Hochstehender Dialog in Oxford
Christian Hofreiter (Bild) machte deutlich, dass gottgläubige Akademiker im angelsächsischen Raum sich an manchen Diskursen prominent beteiligen. Namentlich in Oxford integrieren Koryphäen der Wissenschaft Denken und Glauben. Eine Frucht davon ist das interdisziplinäre Oxford Christian Mind Programme, das weltanschauliche Fragen aus christlicher Warte differenziert aufnimmt. Christliche Thinktanks stärken die Kompetenz von Gläubigen in Debatten. Auf dem Kontinent scheinen die Sponsoren für solche Initiativen zu fehlen.

Die Weisheit Gottes erschliessen
Auch wenn Christen in manchem nicht einig seien, könnten sie Impulse setzen, meinte Hofreiter. Es gelte Intellektuellen zu helfen, ihre Gaben als relevant fürs Reich Gottes zu sehen. „Der Intellektuelle sucht Wahrheit, Weisheit und Erkenntnis“, sagte der Gastreferent – mit Akzent auf Suche. Die Gemeinde tue gut daran, ihm für die Suche Raum zu geben. „Wie erschliessen wir die Weisheit Gottes?“ Ihrerseits sollten Intellektuelle das, was sie schärfer wahrnehmen, nicht von oben herab kritisieren, sondern als Mitbetroffene.

Kultur der mutigen Offenheit
Die Vorbereitungsgruppe des Leitungsforums hatte vier Thesen formuliert, die von den Anwesenden diskutiert wurden.
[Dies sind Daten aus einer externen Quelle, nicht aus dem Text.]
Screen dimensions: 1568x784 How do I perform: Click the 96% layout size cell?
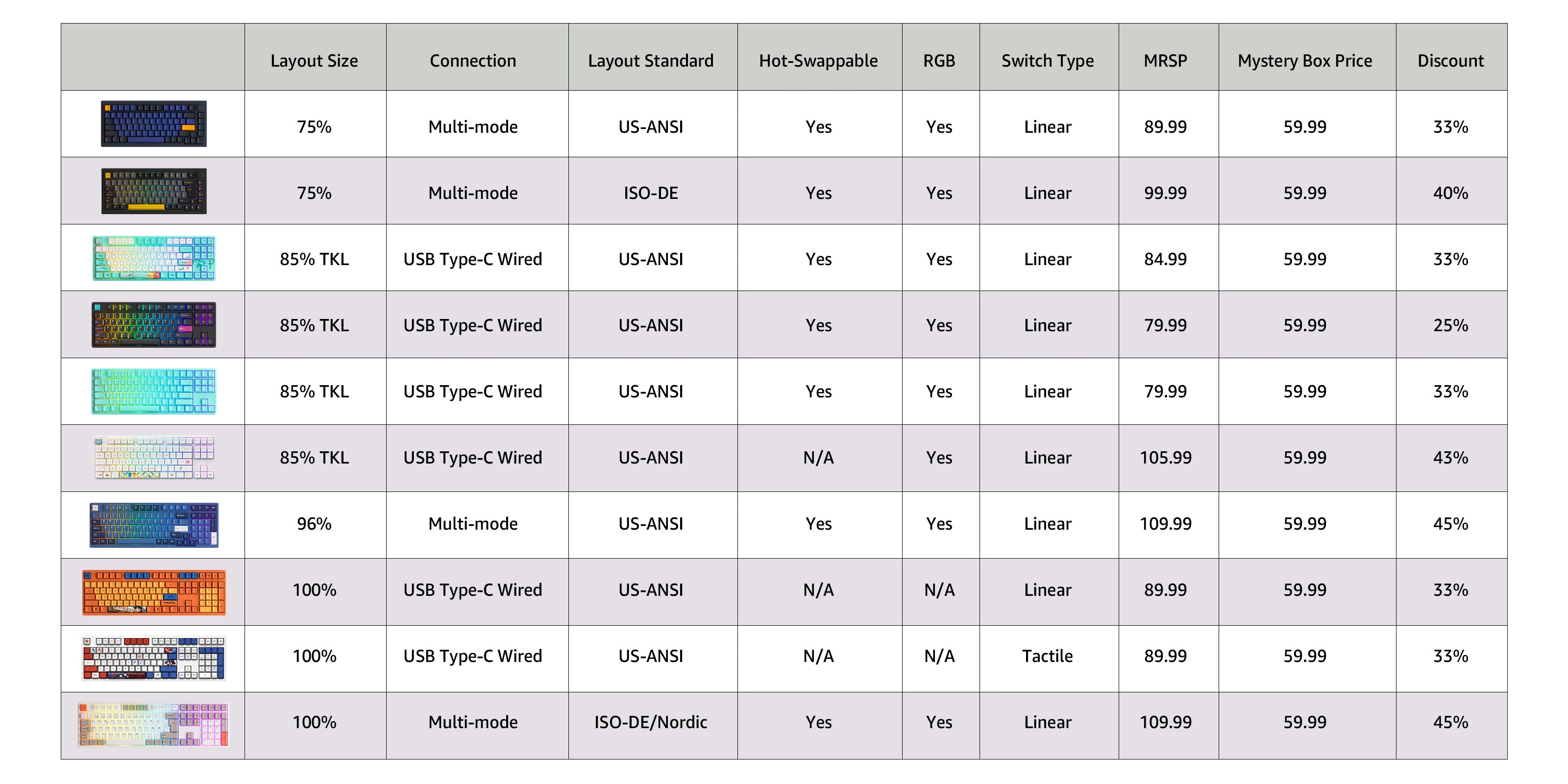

Daraus ergaben sich Empfehlungen an die Gemeinden. Sie sollen intellektuellen Gemeindegliedern ermöglichen, Begabungen und Ressourcen einzubringen, und ihnen auch Aufträge geben. Intellektuelle brauchen interdisziplinäre Vernetzung und sollen mit Persönlichkeiten zusammenwirken, die ihre Ansichten der Öffentlichkeit vermitteln. Für Erfolg in gesellschaftlichen Debatten ist ein langer Atem erforderlich. Wenn sich angesichts der globalen Entwicklung Pessimismus breit macht, können Christen ihm eine „Kultur der mutigen Offenheit“ entgegensetzen. Zur Förderung des nachhaltigen gesellschaftlichen Engagements ist die Theologie des Reiches Gottes verstärkt zu lehren.